REVIEW by Willard
BEACHWOOD DRIVE, the
edgy new play by Steven Leigh Morris, is the theatrical equivalent of
a film noir. Los Angeles' sexual obsession, vice, pornography, police
ineptitude and murder are explored by Morris (and director Jon Lawrence
Rivera) in bleak, moody fashion. What elevates the play from the B-movie
category is the way it probes the social and psychological forces gripping
the play's characters. With the exception of 11-year-old Katerina (Zoe
Rogers), all of them are not only pressured by the
present but haunted by the past (as revealed in direct address to the
audience). Rocky (Michael Irby) is a descendent of Tongva indians, southern
California's indigenous people who were annihilated by the invading Spaniards;
Nadya (Lena Starostina), is a hooker from Odessa whose parents were killed
by Stalin; Hansonia (Felecia Bell Schafer) is an African-American novelist
just a few generations removed from slavery; Cromwell (Weston I. Nathanson)

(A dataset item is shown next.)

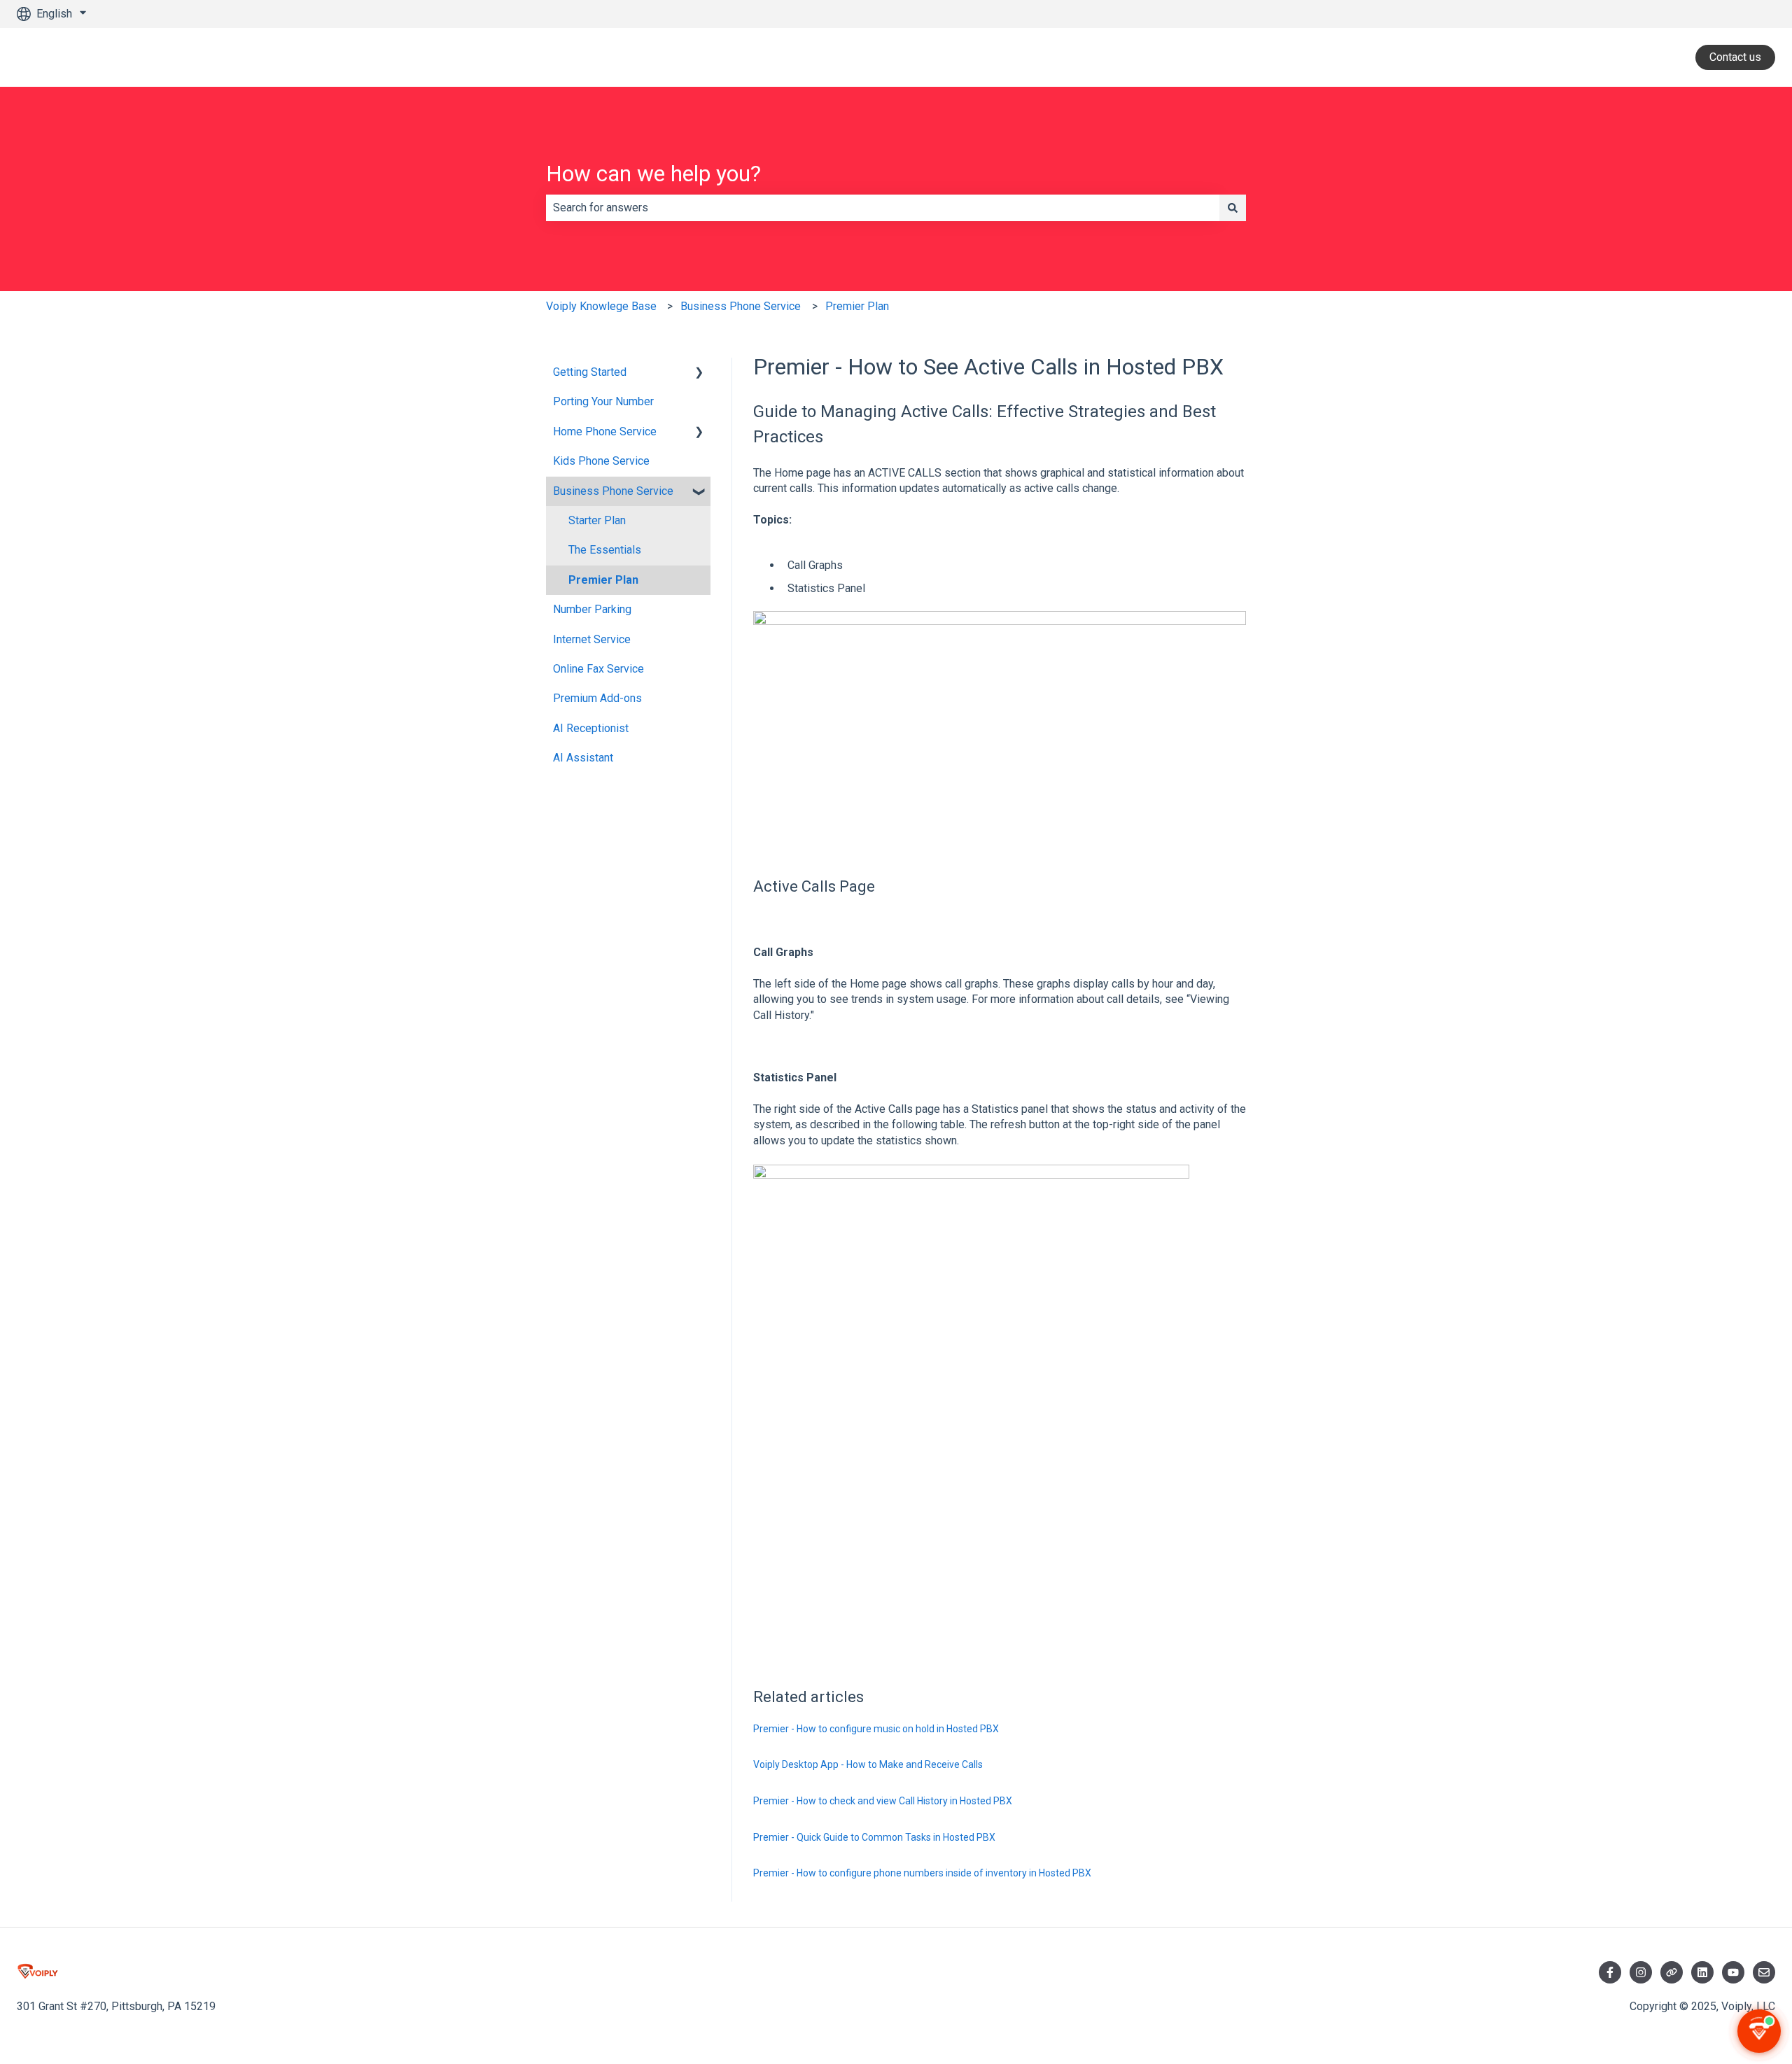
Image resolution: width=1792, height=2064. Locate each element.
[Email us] (1764, 1972)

is a veteran detective who took part in a lynching as a child; Vera (Lynn
Odell) is a hardboiled Russian madam who believed in the American Dream
but was not only betrayed but corrupted by it. Morris weaves all of these
disparate elements into a narrative that cracks open the glossy shell
of our society and reveals the blight beneath.
Theatre of NOTE, 1517 N. Cahuenga Blvd. through May 4.